- [WORK TO BE COMPLETED]: Take the lines below beginning at the line that has "gbobb@epilepsytoronto.org (40, 2258)" and stopping after the line that has "Seizure First Aid (34, 1125)", and print them exactly as they are, with no other lines.

---------- RECORDS TO PROCESS ----------

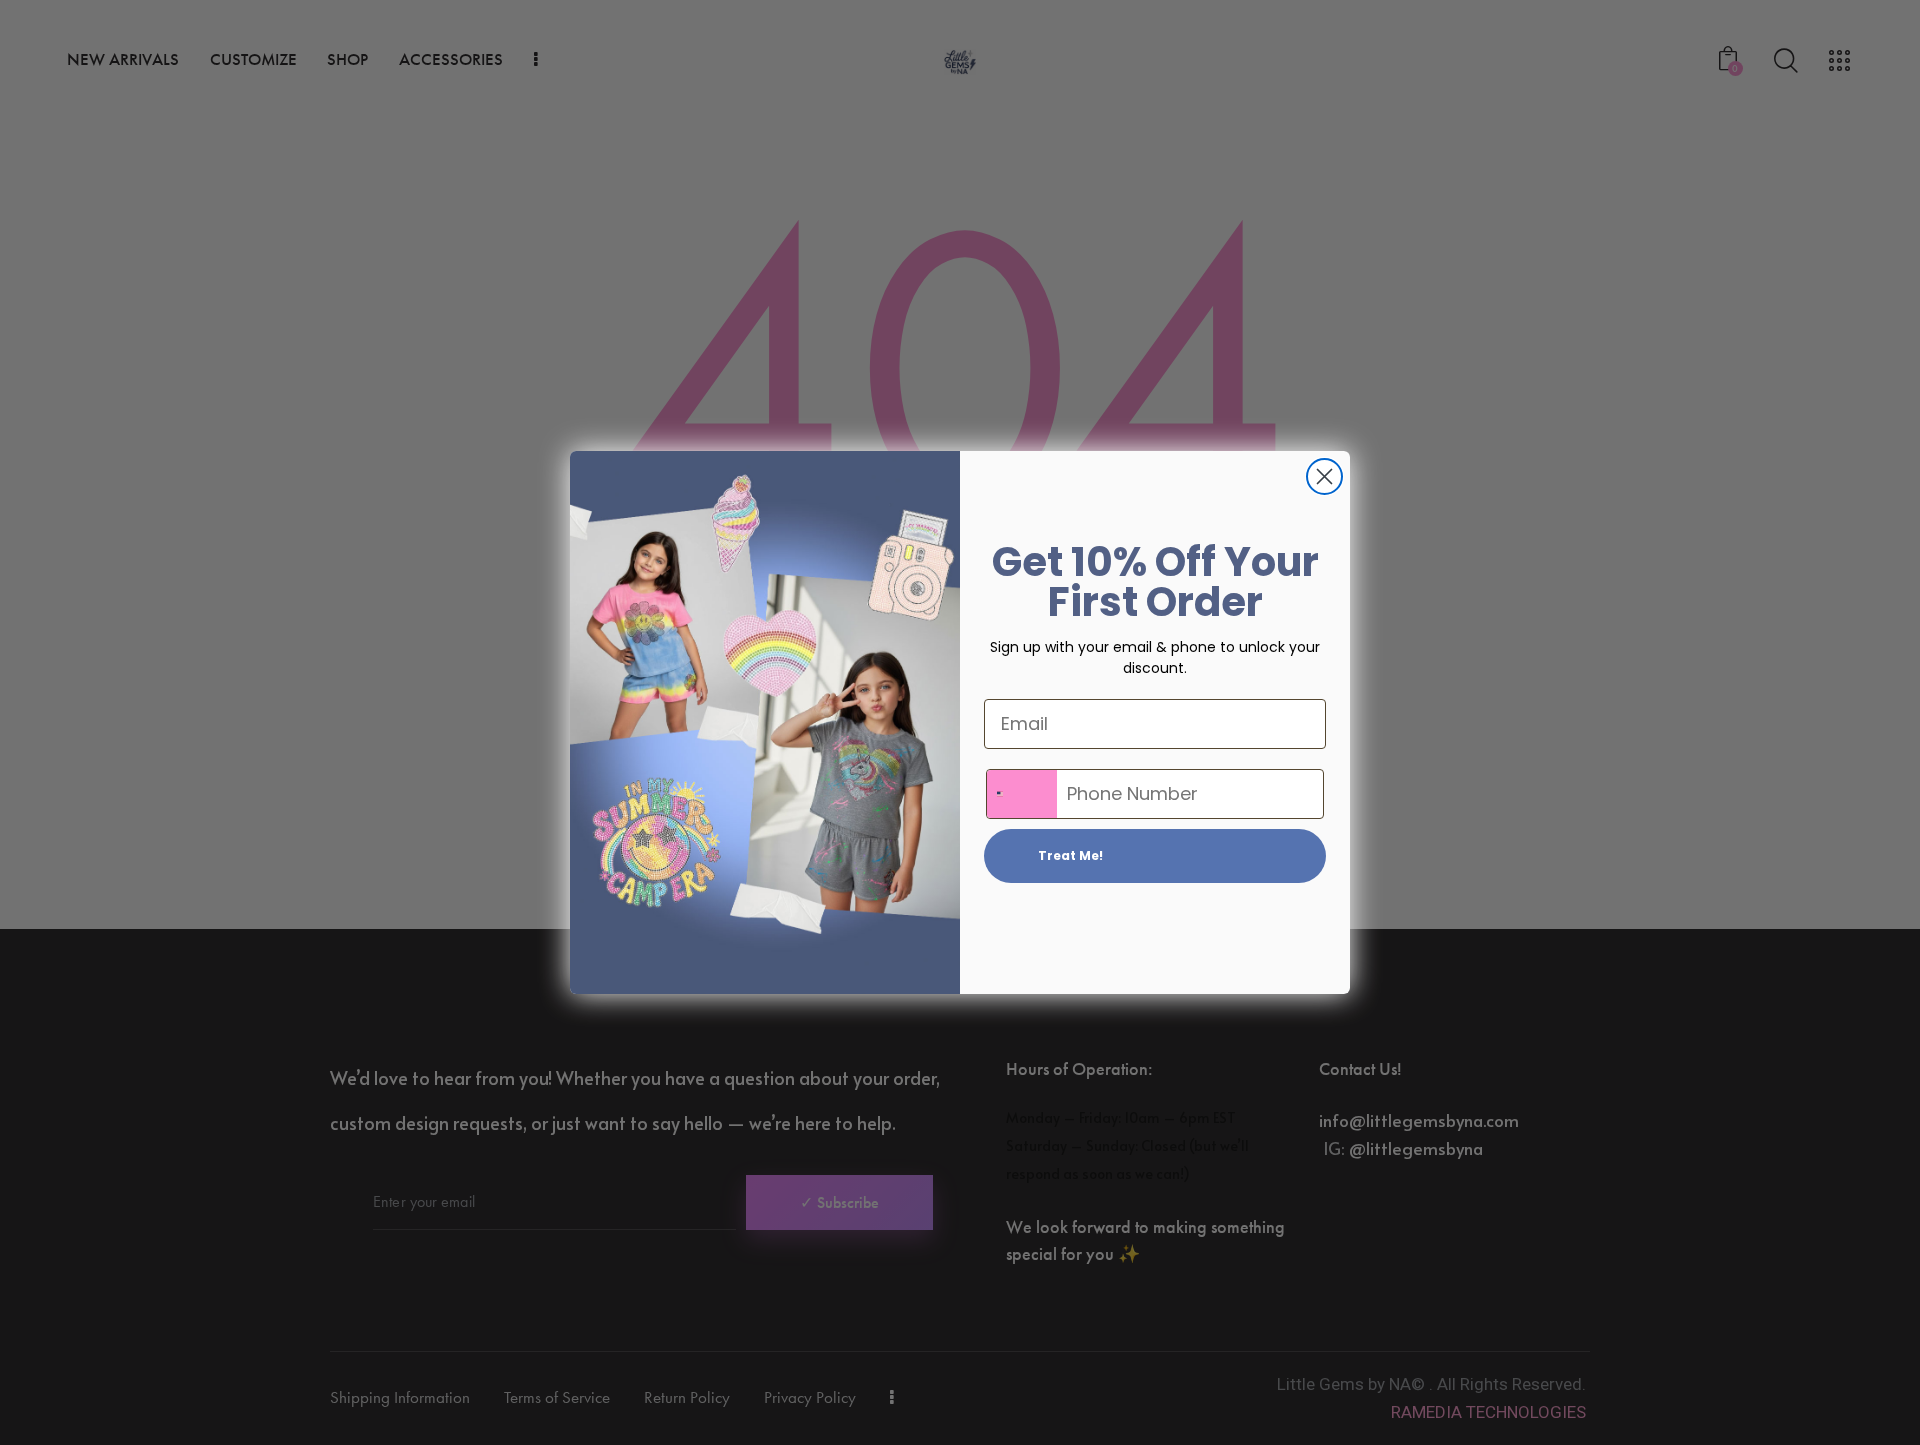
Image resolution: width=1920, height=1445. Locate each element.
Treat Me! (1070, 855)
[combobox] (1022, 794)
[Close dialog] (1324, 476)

----------
---------- RECORDS TO PROCESS ----------

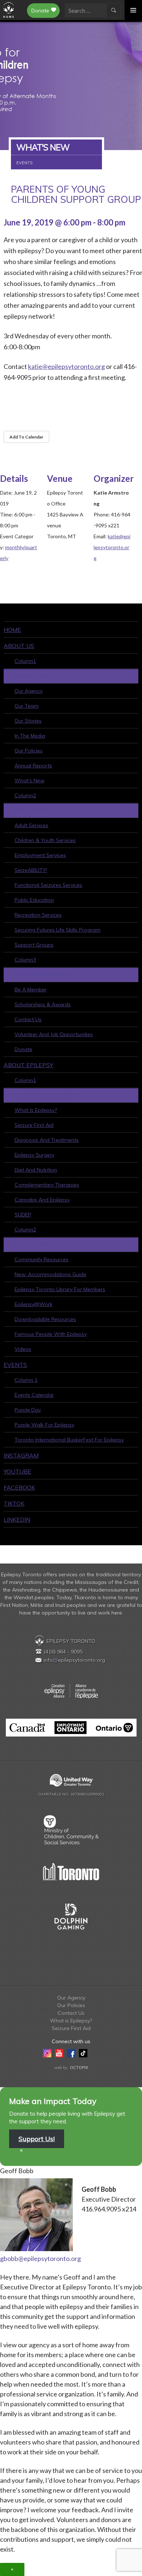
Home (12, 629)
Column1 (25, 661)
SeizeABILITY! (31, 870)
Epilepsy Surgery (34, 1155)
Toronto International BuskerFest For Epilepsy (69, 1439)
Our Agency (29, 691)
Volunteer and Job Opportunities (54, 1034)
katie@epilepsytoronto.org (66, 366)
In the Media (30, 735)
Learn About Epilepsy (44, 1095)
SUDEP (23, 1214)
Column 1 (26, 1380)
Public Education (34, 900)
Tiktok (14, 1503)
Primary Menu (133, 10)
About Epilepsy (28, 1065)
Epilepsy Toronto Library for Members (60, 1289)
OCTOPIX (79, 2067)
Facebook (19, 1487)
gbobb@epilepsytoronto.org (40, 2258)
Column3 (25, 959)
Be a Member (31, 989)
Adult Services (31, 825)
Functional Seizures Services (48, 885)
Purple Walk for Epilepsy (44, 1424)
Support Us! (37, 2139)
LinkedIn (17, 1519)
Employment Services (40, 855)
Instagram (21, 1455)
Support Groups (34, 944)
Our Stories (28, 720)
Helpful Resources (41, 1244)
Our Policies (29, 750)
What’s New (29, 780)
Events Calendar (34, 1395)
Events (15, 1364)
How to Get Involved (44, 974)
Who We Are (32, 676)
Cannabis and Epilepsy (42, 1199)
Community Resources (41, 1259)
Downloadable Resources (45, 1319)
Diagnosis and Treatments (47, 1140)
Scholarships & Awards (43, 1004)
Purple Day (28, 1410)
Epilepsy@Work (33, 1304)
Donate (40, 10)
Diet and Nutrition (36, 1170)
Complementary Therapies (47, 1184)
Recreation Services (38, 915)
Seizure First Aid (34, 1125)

----------
---------- RECORDS TO PROCESS ----------

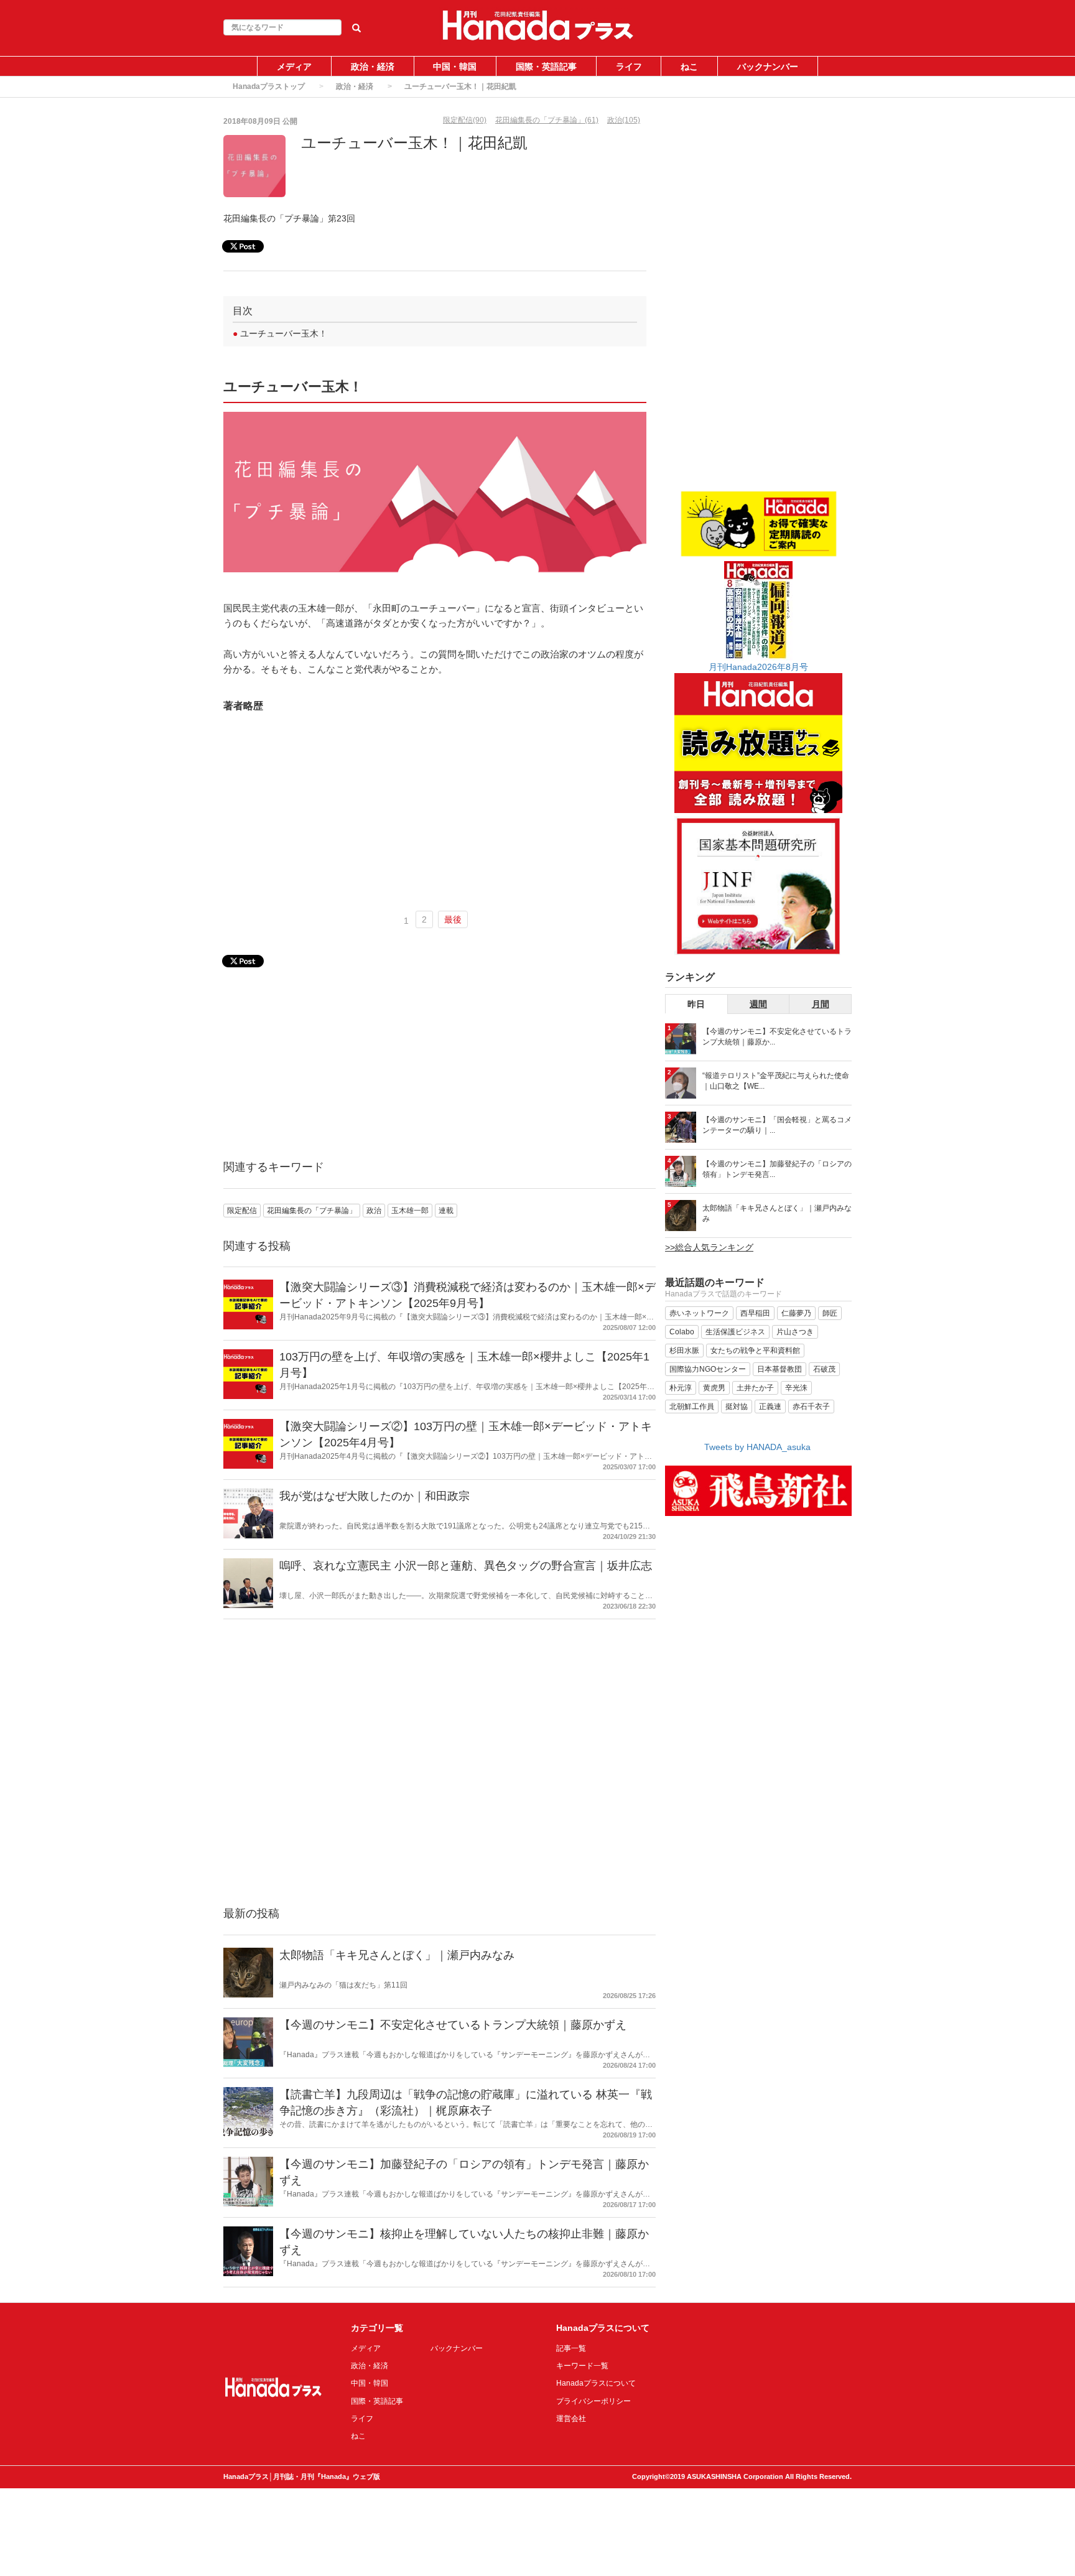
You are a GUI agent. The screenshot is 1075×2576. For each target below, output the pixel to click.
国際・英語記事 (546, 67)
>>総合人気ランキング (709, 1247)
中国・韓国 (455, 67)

----------

- [YOUR SOLUTION]:
gbobb@epilepsytoronto.org (40, 2258)
Column3 (25, 959)
Be a Member (31, 989)
Adult Services (31, 825)
Functional Seizures Services (48, 885)
Purple Walk for Epilepsy (44, 1424)
Support Us! (37, 2139)
LinkedIn (17, 1519)
Employment Services (40, 855)
Instagram (21, 1455)
Support Groups (34, 944)
Our Stories (28, 720)
Helpful Resources (41, 1244)
Our Policies (29, 750)
What’s New (29, 780)
Events Calendar (34, 1395)
Events (15, 1364)
How to Get Involved (44, 974)
Who We Are (32, 676)
Cannabis and Epilepsy (42, 1199)
Community Resources (41, 1259)
Downloadable Resources (45, 1319)
Diagnosis and Treatments (47, 1140)
Scholarships & Awards (43, 1004)
Purple Day (28, 1410)
Epilepsy@Work (33, 1304)
Donate (40, 10)
Diet and Nutrition (36, 1170)
Complementary Therapies (47, 1184)
Recreation Services (38, 915)
Seizure First Aid (34, 1125)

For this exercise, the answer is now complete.